WILTON MANORS, FLA. (WSVN) – The Florida State Board of Administration is reportedly making a money move considered risky. It hopes it will pay off for some retirees collecting a pension.
Over the past few months, Florida Gov. Ron DeSantis has crossed the state, signing into law several bills passed by the state Legislature, making stops around the country and even abroad in anticipation of what could be an imminent presidential run.
However, with the attempt to raise his national profile comes new scrutiny.
The investigative journalism site The Lever, which identifies itself as an outlet focusing on money in politics, reported that the SBA, which is the DeSantis administration’s pension board, moved state pension money into higher risk investments. These are the pensions earmarked for employees such as firefighters and teachers.
“They’re high fee. They have very little transparency,” said Matthew Cunningham-Cook with The Lever, “and some of those private equity and hedge fund managers have supported the Republican Governors Association, which pumped over $21 million into Friends of Ron DeSantis, this political committee closely associated with the governor.”
This has led to “significant losses” for the pension, Cunningham-Cook said.

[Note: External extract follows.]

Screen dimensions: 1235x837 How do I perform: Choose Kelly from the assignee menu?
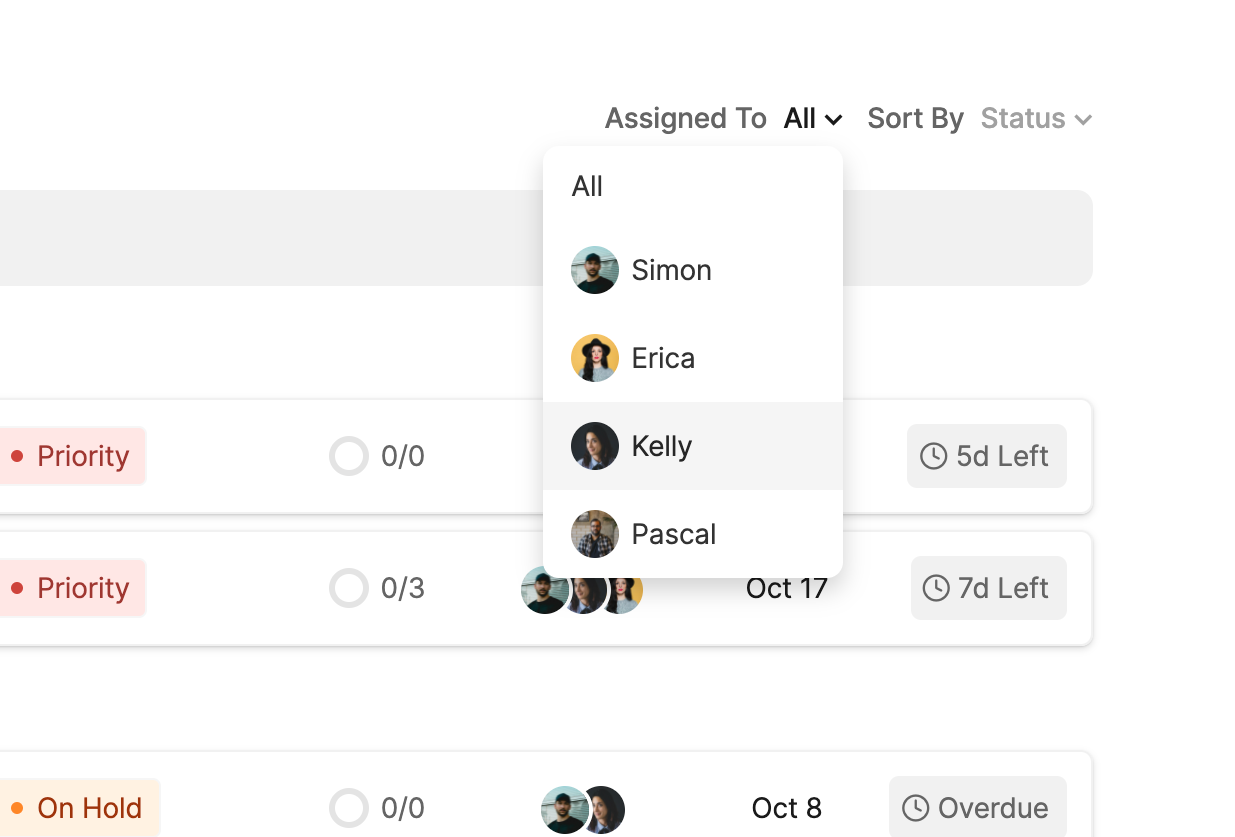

“Ten billion dollars in losses, relative to a plain vanilla index fund of stocks and bonds,” he said.
That so-called “plain vanilla” strategy is championed by Investors such as Warren Buffett.
But DeSantis said this is not the case.
“We’ve not done that, at least I haven’t, as the SBA,” he said.
What the governor said he has done is sign a law banning the investment of public money into funds that promote environmental, social or governance goals, also known as ESG.
“Really, it’s just a veneer to use pension assets to do politics, and they’re pursuing a certain agenda,” said DeSantis. “We’ve had moving assets out of places like BlackRock, we did $2 billion out of BlackRock which is an activist asset manager, into other areas.”
The Lever said other governors have made similar money moves, but a bill passed in Tallahassee this year would allow even more pension money to go into those higher risk — and some argue — politically connected funds.
“It’s definitely a long enduring problem. The only difference now is the size of the portfolio,” said Cunningham-Cook. “It’s just the magnitude of it.”
The bill passed by the Florida Legislature is currently awaiting the governor’s signature.